◆ PROBLEM REQUIREMENTS: Copy out each of the lines below without changing anything in them.

## Begin INPUT

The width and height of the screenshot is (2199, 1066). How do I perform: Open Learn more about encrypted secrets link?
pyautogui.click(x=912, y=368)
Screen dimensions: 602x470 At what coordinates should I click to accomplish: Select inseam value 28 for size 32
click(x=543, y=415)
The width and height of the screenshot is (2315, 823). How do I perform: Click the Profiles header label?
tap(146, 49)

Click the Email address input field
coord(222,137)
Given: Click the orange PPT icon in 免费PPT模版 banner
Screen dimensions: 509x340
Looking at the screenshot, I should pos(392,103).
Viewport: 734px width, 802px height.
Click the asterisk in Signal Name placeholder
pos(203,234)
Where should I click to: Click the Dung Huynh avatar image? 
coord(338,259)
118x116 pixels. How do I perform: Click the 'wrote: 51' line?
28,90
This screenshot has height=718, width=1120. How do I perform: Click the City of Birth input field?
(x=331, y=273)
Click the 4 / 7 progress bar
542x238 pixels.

## End INPUT

◆ WRITTEN ANSWER:
The width and height of the screenshot is (2199, 1066). How do I perform: Open Learn more about encrypted secrets link?
pyautogui.click(x=912, y=368)
Screen dimensions: 602x470 At what coordinates should I click to accomplish: Select inseam value 28 for size 32
click(x=543, y=415)
The width and height of the screenshot is (2315, 823). How do I perform: Click the Profiles header label?
tap(146, 49)

Click the Email address input field
coord(222,137)
Given: Click the orange PPT icon in 免费PPT模版 banner
Screen dimensions: 509x340
Looking at the screenshot, I should pos(392,103).
Viewport: 734px width, 802px height.
Click the asterisk in Signal Name placeholder
pos(203,234)
Where should I click to: Click the Dung Huynh avatar image? 
coord(338,259)
118x116 pixels. How do I perform: Click the 'wrote: 51' line?
28,90
This screenshot has height=718, width=1120. How do I perform: Click the City of Birth input field?
(x=331, y=273)
Click the 4 / 7 progress bar
542x238 pixels.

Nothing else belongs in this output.